Peoples Bancorp’s TBVPS grew at a sluggish 2.1% annual clip over the last five years. However, TBVPS growth has accelerated recently, growing by 10.8% annually over the last two years from $18.53 to $22.77 per share.

Peoples Bancorp Quarterly Tangible Book Value per Share

Over the next 12 months, Consensus estimates call for Peoples Bancorp’s TBVPS to grow by 8.1% to $24.61, paltry growth rate.

9. Balance Sheet Assessment

Leverage is core to a financial firm’s business model (loans funded by deposits). To ensure economic stability and avoid a repeat of the 2008 GFC, regulators require certain levels of capital and liquidity, focusing on the Tier 1 capital ratio.

Tier 1 capital is the highest-quality capital that a firm holds, consisting primarily of common stock and retained earnings, but also physical gold. It serves as the primary cushion against losses and is the first line of defense in times of financial distress.

This capital is divided by risk-weighted assets to derive the Tier 1 capital ratio.

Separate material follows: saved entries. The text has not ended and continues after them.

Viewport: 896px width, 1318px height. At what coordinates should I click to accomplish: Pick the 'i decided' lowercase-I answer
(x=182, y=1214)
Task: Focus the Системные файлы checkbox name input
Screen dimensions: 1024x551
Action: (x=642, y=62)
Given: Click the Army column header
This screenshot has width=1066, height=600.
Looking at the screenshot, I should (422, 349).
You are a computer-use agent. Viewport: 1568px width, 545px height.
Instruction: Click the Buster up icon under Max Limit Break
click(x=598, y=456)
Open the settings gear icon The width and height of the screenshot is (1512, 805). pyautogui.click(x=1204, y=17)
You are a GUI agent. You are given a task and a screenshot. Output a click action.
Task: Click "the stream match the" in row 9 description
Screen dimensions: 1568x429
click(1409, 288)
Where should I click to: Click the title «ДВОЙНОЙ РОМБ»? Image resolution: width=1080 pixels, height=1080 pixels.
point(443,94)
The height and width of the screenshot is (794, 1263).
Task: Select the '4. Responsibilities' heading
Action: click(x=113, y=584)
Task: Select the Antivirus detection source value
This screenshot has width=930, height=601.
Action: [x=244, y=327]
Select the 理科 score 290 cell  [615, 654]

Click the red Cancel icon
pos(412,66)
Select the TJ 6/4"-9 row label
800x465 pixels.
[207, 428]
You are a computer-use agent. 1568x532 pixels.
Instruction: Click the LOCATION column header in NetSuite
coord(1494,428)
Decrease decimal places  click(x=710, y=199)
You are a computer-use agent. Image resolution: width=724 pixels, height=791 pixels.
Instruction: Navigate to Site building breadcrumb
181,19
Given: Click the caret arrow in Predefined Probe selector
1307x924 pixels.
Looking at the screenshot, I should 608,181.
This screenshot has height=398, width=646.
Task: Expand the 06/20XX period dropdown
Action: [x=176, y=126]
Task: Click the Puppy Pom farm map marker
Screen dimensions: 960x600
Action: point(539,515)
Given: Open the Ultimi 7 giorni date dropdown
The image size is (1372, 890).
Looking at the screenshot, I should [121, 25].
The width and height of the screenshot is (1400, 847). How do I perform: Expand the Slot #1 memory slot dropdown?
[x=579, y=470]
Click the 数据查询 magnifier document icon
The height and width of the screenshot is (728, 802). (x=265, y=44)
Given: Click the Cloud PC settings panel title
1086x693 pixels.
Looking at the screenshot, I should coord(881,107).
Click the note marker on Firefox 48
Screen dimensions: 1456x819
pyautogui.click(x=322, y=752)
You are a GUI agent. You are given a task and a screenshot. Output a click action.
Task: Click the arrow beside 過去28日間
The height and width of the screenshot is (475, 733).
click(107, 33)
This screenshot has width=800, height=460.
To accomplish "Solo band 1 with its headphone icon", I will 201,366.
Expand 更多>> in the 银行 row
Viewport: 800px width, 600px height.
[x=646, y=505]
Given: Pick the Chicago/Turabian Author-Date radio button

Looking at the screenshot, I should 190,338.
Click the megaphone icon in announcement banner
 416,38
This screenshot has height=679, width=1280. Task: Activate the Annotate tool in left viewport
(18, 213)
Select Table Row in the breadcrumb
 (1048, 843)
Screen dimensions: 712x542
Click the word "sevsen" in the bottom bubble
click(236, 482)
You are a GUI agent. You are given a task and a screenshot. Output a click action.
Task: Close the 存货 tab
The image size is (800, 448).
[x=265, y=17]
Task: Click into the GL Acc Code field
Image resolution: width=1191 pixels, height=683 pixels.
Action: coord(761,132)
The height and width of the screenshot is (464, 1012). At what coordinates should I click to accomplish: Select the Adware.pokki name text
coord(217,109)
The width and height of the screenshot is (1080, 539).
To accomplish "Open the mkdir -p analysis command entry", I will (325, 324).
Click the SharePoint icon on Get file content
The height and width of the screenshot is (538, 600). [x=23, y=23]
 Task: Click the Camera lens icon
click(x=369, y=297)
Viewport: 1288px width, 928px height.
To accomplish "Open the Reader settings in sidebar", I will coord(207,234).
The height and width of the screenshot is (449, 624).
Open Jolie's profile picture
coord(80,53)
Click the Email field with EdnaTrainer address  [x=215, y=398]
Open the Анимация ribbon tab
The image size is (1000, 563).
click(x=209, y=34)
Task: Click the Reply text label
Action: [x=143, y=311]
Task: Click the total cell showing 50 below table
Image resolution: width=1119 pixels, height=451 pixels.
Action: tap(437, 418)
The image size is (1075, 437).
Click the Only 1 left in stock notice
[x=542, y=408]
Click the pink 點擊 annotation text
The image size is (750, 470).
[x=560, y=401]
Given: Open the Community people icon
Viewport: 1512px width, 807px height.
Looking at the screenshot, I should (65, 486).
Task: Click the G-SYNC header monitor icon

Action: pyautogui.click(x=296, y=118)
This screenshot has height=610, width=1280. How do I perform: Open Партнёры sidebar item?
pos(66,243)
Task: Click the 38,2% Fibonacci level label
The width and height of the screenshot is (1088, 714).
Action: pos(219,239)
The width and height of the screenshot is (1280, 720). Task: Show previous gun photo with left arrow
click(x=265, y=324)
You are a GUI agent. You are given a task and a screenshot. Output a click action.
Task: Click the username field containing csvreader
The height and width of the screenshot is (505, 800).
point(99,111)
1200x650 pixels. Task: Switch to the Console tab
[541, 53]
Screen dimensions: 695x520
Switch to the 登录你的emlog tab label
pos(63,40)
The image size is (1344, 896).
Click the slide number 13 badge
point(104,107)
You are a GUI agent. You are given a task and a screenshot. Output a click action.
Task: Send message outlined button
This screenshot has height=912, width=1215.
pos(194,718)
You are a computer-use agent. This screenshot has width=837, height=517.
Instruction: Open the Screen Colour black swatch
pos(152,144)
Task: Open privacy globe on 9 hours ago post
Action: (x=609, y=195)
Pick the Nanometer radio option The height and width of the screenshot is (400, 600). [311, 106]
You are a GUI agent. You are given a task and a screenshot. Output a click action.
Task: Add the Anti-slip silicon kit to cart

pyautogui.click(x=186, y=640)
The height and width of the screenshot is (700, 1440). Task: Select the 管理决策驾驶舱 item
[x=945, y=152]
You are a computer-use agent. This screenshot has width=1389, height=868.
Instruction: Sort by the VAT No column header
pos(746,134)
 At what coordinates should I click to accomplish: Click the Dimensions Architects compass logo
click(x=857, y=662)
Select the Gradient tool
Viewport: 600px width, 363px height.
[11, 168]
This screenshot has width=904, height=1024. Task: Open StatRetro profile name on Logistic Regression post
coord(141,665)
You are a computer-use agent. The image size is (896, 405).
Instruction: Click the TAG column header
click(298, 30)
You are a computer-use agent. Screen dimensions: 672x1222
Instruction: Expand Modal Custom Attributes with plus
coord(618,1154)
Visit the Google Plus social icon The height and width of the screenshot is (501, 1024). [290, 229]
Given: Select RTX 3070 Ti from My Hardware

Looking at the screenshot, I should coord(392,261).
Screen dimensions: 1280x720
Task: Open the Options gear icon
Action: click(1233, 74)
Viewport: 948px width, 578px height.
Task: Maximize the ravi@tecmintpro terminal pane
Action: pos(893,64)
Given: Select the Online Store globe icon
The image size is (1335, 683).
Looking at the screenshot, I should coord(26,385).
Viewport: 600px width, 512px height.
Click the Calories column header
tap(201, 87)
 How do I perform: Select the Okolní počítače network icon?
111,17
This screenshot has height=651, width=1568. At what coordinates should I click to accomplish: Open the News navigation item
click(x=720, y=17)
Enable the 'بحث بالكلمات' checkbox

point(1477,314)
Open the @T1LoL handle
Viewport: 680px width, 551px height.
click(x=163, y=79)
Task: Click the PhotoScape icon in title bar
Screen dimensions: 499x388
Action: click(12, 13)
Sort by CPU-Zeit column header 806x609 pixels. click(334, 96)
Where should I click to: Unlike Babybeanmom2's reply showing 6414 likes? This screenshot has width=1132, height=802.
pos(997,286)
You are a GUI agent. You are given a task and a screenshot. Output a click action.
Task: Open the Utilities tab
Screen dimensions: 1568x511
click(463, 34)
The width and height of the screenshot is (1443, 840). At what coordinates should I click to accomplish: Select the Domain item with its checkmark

Risk-weighted means that cash and US treasury securities are assigned little risk while unsecured consumer loans and equity investments get much higher risk weights, for example.

New regulation after the 2008 financial crisis requires that all firms must maintain a Tier 1 capital ratio greater than 4.5%. On top of this, there are additional buffers based on scale, risk profile, and other regulatory classifications, so that at the end of the day, firms generally must maintain a 7-10% ratio at minimum.

Over the last two years, Peoples Bancorp has averaged a Tier 1 capital ratio of 12%, which is considered safe and well capitalized in the event that macro or market conditions suddenly deteriorate.

10. Return on Equity

Return on equity (ROE) measures how effectively banks generate profit from each dollar of shareholder equity - a critical funding source. High-ROE institutions typically compound shareholder wealth faster over time through retained earnings, share repurchases, and dividend payments.

Over the last five years, Peoples Bancorp has averaged an ROE of 10.4%, respectable for a company operating in a sector where the average shakes out around 7.5% and those putting up 15%+ are greatly admired.

Peoples Bancorp Return on Equity

11. Key Takeaways from Peoples Bancorp’s Q4 Results

It was good to see Peoples Bancorp narrowly top analysts’ revenue expectations this quarter. We were also happy its tangible book value per share and EPS both slightly outperformed Wall Street’s estimates. Overall, this quarter was solid. The stock remained flat at $31.45 immediately following the results.

12. Is Now The Time To Buy Peoples Bancorp?

Updated: January 20, 2026 at 6:17 AM EST

The latest quarterly earnings matters, sure, but we actually think longer-term fundamentals and valuation matter more. Investors should consider all these pieces before deciding whether or not to invest in Peoples Bancorp.

Peoples Bancorp isn’t a terrible business, but it doesn’t pass our quality test. Although its revenue growth was impressive over the last five years, it’s expected to deteriorate over the next 12 months and its declining net interest margin shows its loan book is becoming less profitable. And while the company’s net interest income growth was exceptional over the last five years, the downside is its estimated net interest income for the next 12 months are weak.

Peoples Bancorp’s P/B ratio based on the next 12 months is 0.9x. While this valuation is fair, the upside isn’t great compared to the potential downside. We're pretty confident there are superior stocks to buy right now.

Wall Street analysts have a consensus one-year price target of $34 on the company (compared to the current share price of $31.45).